Modulum × BABILong — Full Benchmark Report
DRAFT · 2026-05-18 · canonical evaluations across 7 models · v4 (multi-variable + Codex-audited; 1M crash claim retracted as HTTP 429 spending-cap)
Independent replication · partner-evaluation grade

Hypernym Modulum vs 5 current-generation frontier inference stacks, evaluated on BABILong long-context retrieval and multi-hop reasoning.

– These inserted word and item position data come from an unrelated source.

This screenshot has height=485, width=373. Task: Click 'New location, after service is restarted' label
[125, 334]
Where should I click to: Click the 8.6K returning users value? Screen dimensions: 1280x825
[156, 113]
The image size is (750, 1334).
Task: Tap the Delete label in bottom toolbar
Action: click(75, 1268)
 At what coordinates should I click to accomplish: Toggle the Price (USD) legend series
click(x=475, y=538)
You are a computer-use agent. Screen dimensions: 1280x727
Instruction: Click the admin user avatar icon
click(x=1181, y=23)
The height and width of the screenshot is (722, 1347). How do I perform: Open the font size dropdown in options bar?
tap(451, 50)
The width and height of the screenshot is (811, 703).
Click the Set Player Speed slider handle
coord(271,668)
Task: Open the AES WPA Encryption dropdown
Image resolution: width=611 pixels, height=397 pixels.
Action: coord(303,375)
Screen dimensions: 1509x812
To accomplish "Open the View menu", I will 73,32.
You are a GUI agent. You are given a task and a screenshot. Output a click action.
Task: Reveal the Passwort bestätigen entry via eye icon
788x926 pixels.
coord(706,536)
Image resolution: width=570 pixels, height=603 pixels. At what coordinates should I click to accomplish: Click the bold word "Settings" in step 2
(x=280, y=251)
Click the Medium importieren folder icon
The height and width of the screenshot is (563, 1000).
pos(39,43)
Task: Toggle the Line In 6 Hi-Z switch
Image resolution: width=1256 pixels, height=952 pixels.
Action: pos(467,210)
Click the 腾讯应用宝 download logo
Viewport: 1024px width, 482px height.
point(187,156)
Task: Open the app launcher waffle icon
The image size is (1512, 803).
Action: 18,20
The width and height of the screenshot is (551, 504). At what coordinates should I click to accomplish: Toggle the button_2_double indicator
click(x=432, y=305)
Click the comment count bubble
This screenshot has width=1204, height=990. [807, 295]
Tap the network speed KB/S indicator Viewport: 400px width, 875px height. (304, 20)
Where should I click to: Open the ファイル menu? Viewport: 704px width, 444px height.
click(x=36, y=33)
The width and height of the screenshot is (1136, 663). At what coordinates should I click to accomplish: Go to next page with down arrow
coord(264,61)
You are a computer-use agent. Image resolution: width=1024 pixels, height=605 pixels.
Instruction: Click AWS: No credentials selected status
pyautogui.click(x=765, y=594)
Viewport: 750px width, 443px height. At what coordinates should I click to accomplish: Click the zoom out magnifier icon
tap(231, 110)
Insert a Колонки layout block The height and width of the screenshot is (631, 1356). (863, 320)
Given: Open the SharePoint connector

We replicate Hypernym's published "Modulum Attention — First, Not Lost" BABILong recipe and extend it to head-to-head comparison with current 2026-vintage frontier models (GPT-5.5, Claude Opus 4.6 / 4.7, Gemini 3.1 Pro, Grok 4.3), a clean mask-ablation control using the same Gemma-4-31B-Q4 weights without Modulum's platform components, and extended-context probing at 256k / 512k / 1M tokens. This report covers 4,849 canonical model-prompt evaluations, deduped from 5,556 raw rows across 25 SQLite databases via deterministic phase-priority rules (audit trail in exports/dedupe_log.csv, per-cell sources in exports/manifest.json).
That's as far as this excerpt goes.